Surgeons cut pounds of petroleum jelly out of ‘Popeye’ bodybuilder’s biceps
He is who he is — until he isn’t.
A Russian bodybuilder dubbed “Popeye” for his disproportionately large biceps nearly died as a result of the poisonous petroleum jelly injections in his arms.
Kirill Tereshin, 23, is recovering from surgery to remove synthol oil and “dead” muscle tissue from his arms. The substance in the bodybuilder’s enormous, 24-inch guns caused pain, fever and illness.
The social media personality with 442,000 followers on Instagram had a total of about three pounds removed at the behest of his doctors, who said his gargantuan limbs may eventually cause death or require amputation.
A Russian plastic surgery activist, 32-year-old Alana Mamaeva, helped raise the money for Tereshin’s surgery, according to East2West news.
Surgeon Dmitry Melnikov of Sechenov Moscow State Medical University, who performed Tereshin’s first operation, said he still had about 75 percent more of the Vaseline-like implant to extract, which should take at least three more surgeries.

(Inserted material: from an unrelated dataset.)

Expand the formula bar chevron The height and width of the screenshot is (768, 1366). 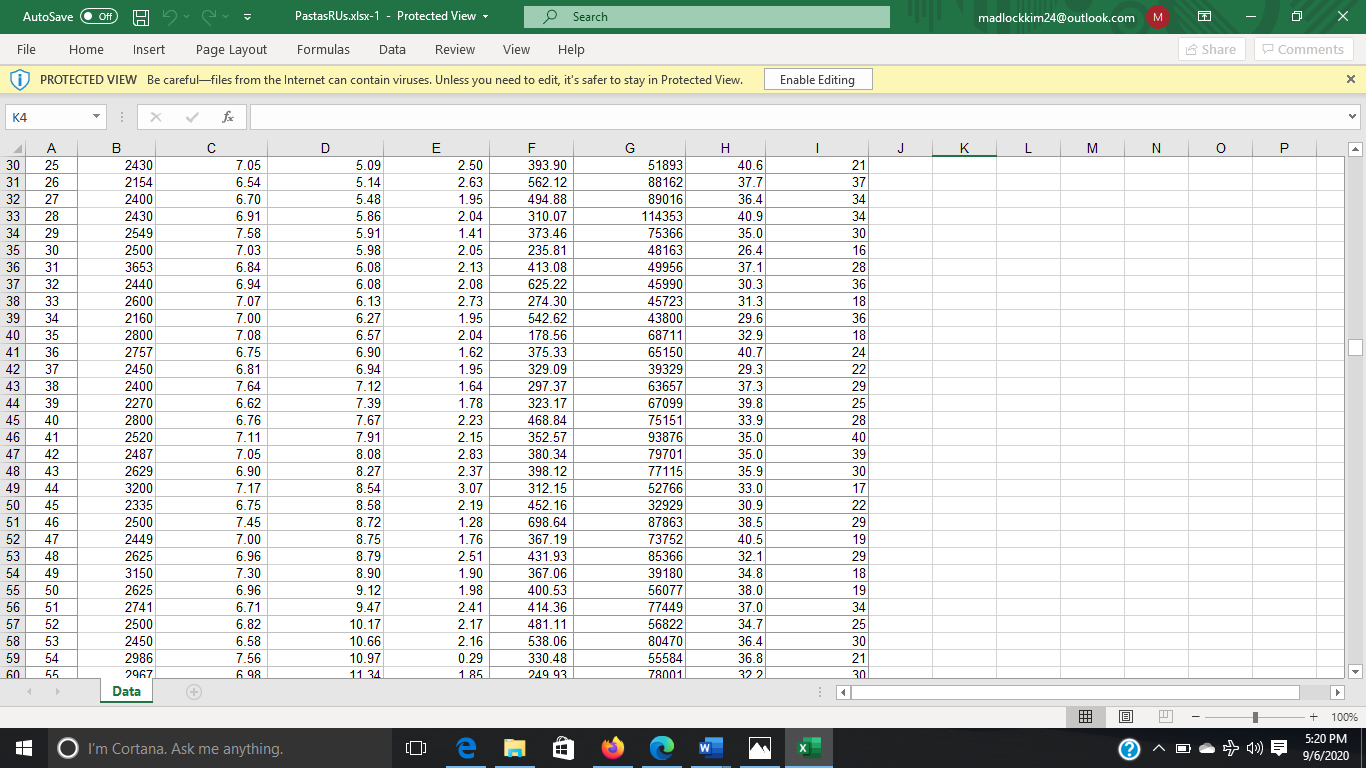click(1353, 117)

Petroleum jelly “saturates the muscles,” said the surgeon, so the lump taken from Tereshin’s arm was actually a mass of “scar tissue with fragments of muscles.” Melnikov estimated that Tereshin had injected over 100 ounces (about three liters) into each arm.

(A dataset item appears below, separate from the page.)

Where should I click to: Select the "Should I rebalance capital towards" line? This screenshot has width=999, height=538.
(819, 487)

“It saturated the muscle tissues, blocked blood flow,” said Melnikov. “As a result, the tissue dies and gets replaced with a scar which is as tough as a tree.” The doctor added that synthol oil could have wreaked havoc all over, his “kidneys in particular,” but that the patient was “lucky” to have spared the rest of his body.
Melnikov said that body modifications such as Tereshin’s are not uncommon. “We have seen petroleum jelly injected into breasts, buttocks and other parts of the female body,” he said. “We are warning that it is extremely dangerous.”

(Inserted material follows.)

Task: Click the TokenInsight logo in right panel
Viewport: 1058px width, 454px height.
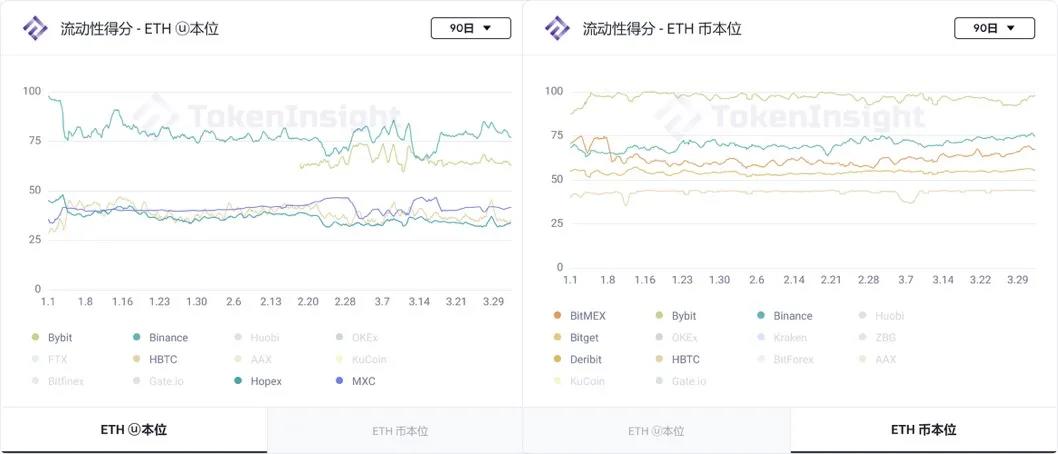Action: click(x=557, y=28)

Last month, the wannabe Sailor Man fought and lost spectacularly in an MMA-style match with Russian blogger Oleg Mongol, who is two decades Tereshin’s senior, despite having trained with 18-year-old Tamaev Asxab, the so-called “Russian Hulk”.
This summer, the former Russian soldier revealed that he’d originally intended to use the risky substance on more than just his arms.
“In the beginning, I wanted to inject synthol oil into other parts of my body, but then the problems started and I stopped using it,” said Tereshin.